S'intende peraltro che proporre una storia delle istituzioni e dei loro limiti presuppone la capacità di rendere accessibile una materia che per sua natura è molto complicata. Ma nel momento in cui si parla, spesso a sproposito, di Terza Repubblica e si tende a banalizzare il termine «cambiamento» senza approfondirne i passaggi e gli obiettivi ultimi, ecco che la ricognizione di Cassese ci riporta alle radici del problema. Governare gli italiani è un testo che dovrebbe essere collocato sul comodino di ogni buon politico, soprattutto dei più giovani e dinamici che hanno voglia di fare. Perché fare senza conoscere talvolta produce una miscela pericolosa.
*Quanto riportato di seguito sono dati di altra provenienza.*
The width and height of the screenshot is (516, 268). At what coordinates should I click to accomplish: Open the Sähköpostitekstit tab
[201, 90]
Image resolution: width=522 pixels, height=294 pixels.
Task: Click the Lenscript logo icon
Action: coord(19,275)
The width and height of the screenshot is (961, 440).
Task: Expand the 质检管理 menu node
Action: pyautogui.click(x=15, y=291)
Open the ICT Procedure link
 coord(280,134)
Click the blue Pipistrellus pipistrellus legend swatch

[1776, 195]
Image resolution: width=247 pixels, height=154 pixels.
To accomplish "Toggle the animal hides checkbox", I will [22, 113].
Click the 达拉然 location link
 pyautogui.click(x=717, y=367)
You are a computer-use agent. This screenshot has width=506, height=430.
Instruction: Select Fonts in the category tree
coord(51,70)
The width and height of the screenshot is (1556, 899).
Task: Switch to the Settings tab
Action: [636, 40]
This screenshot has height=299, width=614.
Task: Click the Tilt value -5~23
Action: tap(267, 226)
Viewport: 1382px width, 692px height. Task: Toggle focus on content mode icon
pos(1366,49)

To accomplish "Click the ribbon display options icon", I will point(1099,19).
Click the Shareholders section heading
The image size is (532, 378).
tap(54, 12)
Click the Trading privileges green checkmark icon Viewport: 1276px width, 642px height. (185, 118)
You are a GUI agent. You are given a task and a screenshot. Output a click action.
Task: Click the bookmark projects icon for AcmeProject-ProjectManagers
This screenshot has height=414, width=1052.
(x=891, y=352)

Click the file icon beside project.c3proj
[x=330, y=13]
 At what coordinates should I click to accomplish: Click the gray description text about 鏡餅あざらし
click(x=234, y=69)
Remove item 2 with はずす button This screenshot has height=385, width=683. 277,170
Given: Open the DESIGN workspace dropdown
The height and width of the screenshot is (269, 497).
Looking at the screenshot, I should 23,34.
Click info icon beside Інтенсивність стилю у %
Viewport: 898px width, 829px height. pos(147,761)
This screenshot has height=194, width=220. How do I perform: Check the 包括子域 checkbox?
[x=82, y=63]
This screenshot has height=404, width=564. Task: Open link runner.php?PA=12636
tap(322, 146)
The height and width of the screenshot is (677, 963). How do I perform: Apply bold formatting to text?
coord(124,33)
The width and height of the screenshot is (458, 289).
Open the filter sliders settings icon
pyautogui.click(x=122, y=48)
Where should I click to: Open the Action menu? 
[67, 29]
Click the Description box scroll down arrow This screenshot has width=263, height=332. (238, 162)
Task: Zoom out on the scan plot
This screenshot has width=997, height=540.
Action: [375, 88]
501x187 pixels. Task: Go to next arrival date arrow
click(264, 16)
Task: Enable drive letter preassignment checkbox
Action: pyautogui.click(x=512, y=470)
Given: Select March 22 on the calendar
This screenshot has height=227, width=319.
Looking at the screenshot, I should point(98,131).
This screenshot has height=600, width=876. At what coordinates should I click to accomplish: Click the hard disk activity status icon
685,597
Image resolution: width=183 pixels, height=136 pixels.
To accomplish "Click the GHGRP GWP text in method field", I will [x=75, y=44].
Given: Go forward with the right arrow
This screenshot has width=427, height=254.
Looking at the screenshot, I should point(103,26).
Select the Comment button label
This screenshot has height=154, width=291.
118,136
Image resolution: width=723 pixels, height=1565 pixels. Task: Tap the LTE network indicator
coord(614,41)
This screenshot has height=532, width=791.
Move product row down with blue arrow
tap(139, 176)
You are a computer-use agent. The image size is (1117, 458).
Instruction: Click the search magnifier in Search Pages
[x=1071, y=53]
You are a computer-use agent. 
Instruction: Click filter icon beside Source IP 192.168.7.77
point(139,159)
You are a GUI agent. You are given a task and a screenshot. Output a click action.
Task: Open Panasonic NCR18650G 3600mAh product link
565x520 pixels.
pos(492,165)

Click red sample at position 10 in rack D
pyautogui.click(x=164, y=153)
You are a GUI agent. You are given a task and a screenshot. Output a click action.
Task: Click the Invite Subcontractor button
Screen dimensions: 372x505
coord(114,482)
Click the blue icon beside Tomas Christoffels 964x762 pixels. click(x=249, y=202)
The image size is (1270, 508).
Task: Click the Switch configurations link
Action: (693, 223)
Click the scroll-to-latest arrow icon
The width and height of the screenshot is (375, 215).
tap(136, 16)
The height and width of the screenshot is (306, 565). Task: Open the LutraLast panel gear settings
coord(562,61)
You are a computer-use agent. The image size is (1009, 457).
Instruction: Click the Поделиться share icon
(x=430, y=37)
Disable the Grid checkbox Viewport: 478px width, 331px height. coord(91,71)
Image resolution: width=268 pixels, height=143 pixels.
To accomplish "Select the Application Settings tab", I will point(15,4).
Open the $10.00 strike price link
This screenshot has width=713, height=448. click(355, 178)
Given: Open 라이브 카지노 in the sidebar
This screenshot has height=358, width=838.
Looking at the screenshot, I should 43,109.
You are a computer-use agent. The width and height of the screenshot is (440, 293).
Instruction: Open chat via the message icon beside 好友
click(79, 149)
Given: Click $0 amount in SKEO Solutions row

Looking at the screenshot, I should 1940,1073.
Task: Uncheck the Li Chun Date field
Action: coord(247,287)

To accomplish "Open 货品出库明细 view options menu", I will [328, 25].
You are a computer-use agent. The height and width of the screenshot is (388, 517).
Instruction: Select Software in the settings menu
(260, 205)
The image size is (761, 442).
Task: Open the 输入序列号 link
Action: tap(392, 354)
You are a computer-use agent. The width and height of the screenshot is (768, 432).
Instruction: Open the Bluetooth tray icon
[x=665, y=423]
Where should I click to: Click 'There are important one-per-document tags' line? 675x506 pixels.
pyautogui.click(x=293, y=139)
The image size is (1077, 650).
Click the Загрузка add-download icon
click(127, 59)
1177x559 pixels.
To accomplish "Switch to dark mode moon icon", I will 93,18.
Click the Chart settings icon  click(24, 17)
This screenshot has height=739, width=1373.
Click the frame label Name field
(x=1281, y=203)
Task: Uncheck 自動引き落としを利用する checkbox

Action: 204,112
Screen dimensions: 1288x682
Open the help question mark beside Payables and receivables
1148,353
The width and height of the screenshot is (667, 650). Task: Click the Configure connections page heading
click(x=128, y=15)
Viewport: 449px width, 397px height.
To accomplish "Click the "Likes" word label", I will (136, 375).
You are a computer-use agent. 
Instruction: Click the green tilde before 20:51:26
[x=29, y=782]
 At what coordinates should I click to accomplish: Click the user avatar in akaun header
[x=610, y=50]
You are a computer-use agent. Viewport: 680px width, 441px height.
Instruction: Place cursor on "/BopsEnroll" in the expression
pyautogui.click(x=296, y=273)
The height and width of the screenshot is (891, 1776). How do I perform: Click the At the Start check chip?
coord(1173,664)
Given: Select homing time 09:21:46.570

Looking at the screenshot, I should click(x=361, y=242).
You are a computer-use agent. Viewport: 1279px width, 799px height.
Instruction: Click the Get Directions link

Come diceva Bismark, costruttore della Germania unita, riferendosi al suo collega Crispi, uno dei protagonisti del Risorgimento e in quel tempo primo ministro: «Io avevo dietro di me lo Stato e l'esercito, lui non aveva nulla». Il che aiuta a capire le contraddizioni dell'Italia «Stato senza nazione». E spiega anche – come nota acutamente Cassese – lo strano miscuglio per cui, fra la fine dell'Ottocento e la prima parte del Novecento, il nostro diventa un Paese in cui il senso civico e delle istituzioni resta basso, ma è forte il «senso ideologico dello Stato»; al punto che s'importano proprio dalla Germania bismarkiana una serie di teorie sullo Stato forte che s'innestano molto male nella tradizione italiana, creando le premesse di disastri successivi. Al fondo di tutto, sembra suggerire l'autore, c'è una caratteristica che sfida i secoli: la «continuità instabile», un modo ambiguo e opaco di stare su quel crinale in cui politica e istituzioni s'intrecciano. Un precario «continuismo» che attraversa la storia dello Stato dalla dittatura alla democrazia, senza mai risolvere il nodo principale, ossia la distanza che separa il cittadino dalle istituzioni: sullo sfondo di quella diffidenza reciproca che resta uno dei fenomeni più irritanti e persistenti della nostra vita collettiva.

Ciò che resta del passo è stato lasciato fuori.